What you return must match the listing below character for character, minus any pictures.

====================

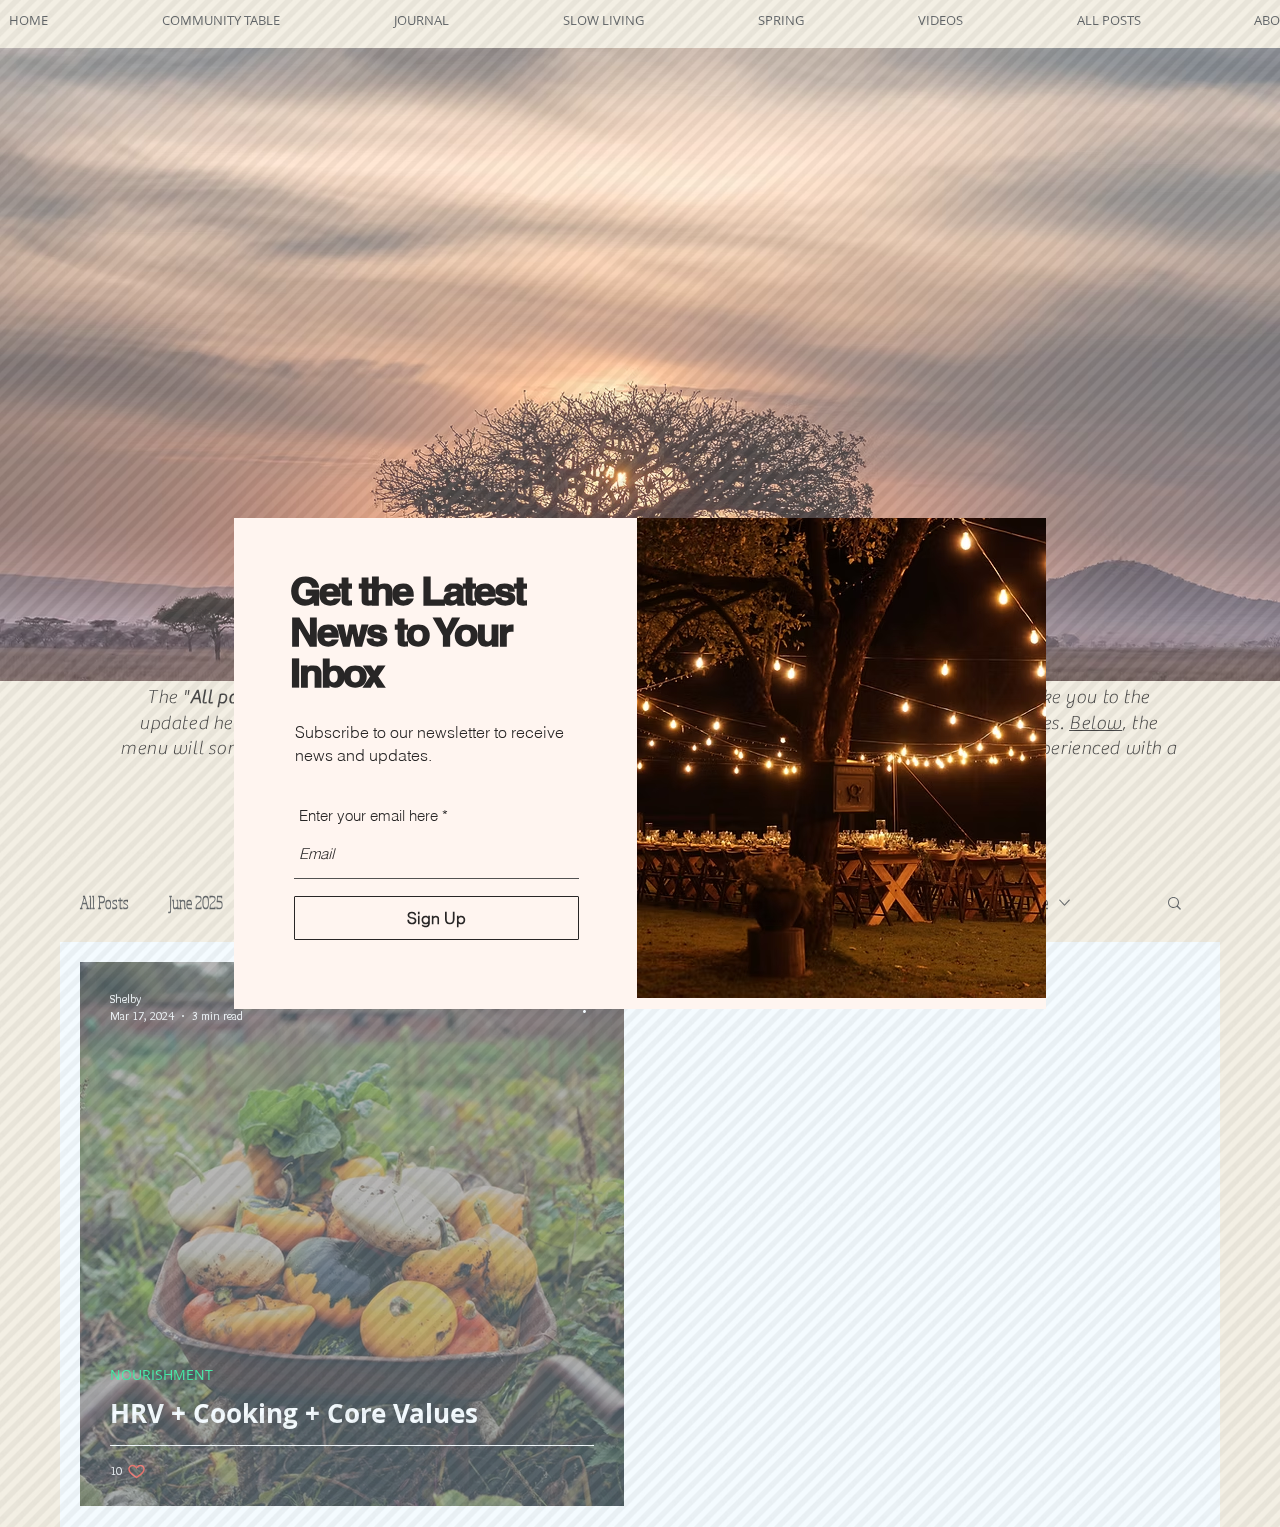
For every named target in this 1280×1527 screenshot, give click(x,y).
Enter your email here (368, 815)
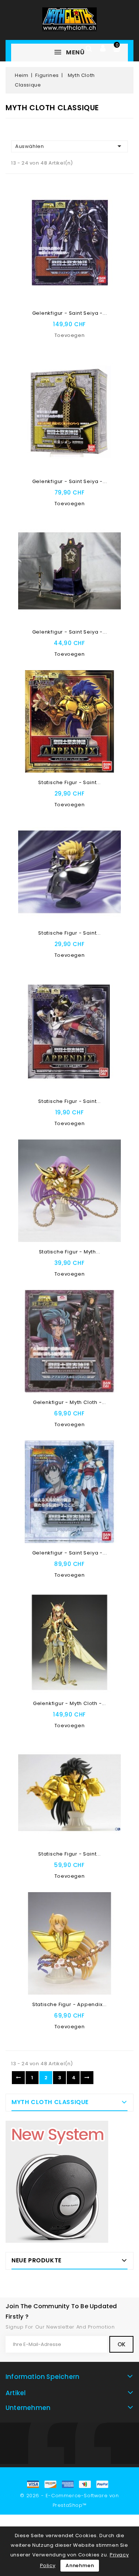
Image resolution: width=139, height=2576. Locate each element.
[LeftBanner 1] (57, 2182)
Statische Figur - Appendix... (69, 2004)
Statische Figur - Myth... (69, 1251)
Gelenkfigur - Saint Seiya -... (69, 313)
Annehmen (80, 2565)
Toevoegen (69, 335)
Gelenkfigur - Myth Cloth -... (69, 1402)
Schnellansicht (111, 215)
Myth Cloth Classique (50, 2102)
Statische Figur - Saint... (69, 782)
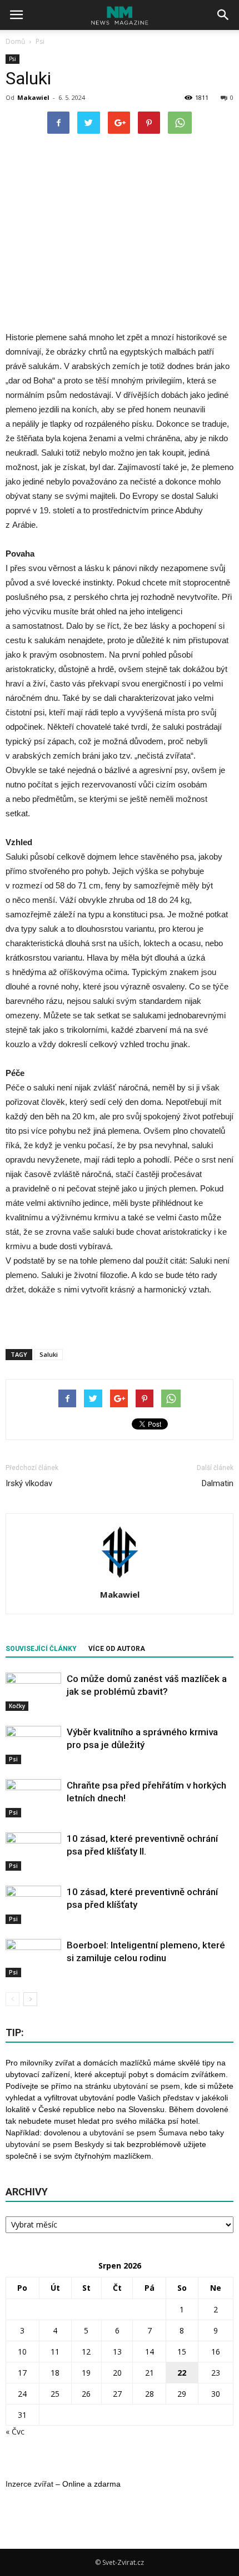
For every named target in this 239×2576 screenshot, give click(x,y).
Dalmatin (217, 1483)
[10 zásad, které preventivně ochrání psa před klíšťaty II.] (33, 1851)
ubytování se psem (146, 2086)
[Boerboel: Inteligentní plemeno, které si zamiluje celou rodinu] (33, 1958)
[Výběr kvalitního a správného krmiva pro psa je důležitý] (33, 1745)
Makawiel (33, 97)
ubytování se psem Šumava (138, 2132)
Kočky (17, 1706)
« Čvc (15, 2431)
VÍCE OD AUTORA (116, 1649)
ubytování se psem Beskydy (55, 2144)
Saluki (48, 1354)
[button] (223, 15)
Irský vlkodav (29, 1483)
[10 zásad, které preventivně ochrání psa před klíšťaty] (33, 1905)
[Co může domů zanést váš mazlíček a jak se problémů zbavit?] (33, 1692)
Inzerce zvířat (29, 2483)
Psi (12, 59)
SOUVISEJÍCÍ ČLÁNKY (41, 1649)
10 (22, 2351)
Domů (15, 41)
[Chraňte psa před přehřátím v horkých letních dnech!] (33, 1798)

====================

Output for this exercise:
For every named target in this 1280×1527 screenshot, give click(x,y).
Enter your email here (368, 815)
Image resolution: width=139, height=2576. Locate each element.
[LeftBanner 1] (57, 2182)
Statische Figur - Appendix... (69, 2004)
Statische Figur - Myth... (69, 1251)
Gelenkfigur - Saint Seiya -... (69, 313)
Annehmen (80, 2565)
Toevoegen (69, 335)
Gelenkfigur - Myth Cloth -... (69, 1402)
Schnellansicht (111, 215)
Myth Cloth Classique (50, 2102)
Statische Figur - Saint... (69, 782)
For every named target in this 239×2576 screenshot, give click(x,y).
Dalmatin (217, 1483)
[10 zásad, které preventivně ochrání psa před klíšťaty II.] (33, 1851)
ubytování se psem (146, 2086)
[Boerboel: Inteligentní plemeno, které si zamiluje celou rodinu] (33, 1958)
[Výběr kvalitního a správného krmiva pro psa je důležitý] (33, 1745)
Makawiel (33, 97)
ubytování se psem Šumava (138, 2132)
Kočky (17, 1706)
« Čvc (15, 2431)
VÍCE OD AUTORA (116, 1649)
ubytování se psem Beskydy (55, 2144)
Saluki (48, 1354)
[button] (223, 15)
Irský vlkodav (29, 1483)
[10 zásad, které preventivně ochrání psa před klíšťaty] (33, 1905)
[Co může domů zanést váš mazlíček a jak se problémů zbavit?] (33, 1692)
Inzerce zvířat (29, 2483)
Psi (12, 59)
SOUVISEJÍCÍ ČLÁNKY (41, 1649)
10 (22, 2351)
Domů (15, 41)
[Chraňte psa před přehřátím v horkých letních dnech!] (33, 1798)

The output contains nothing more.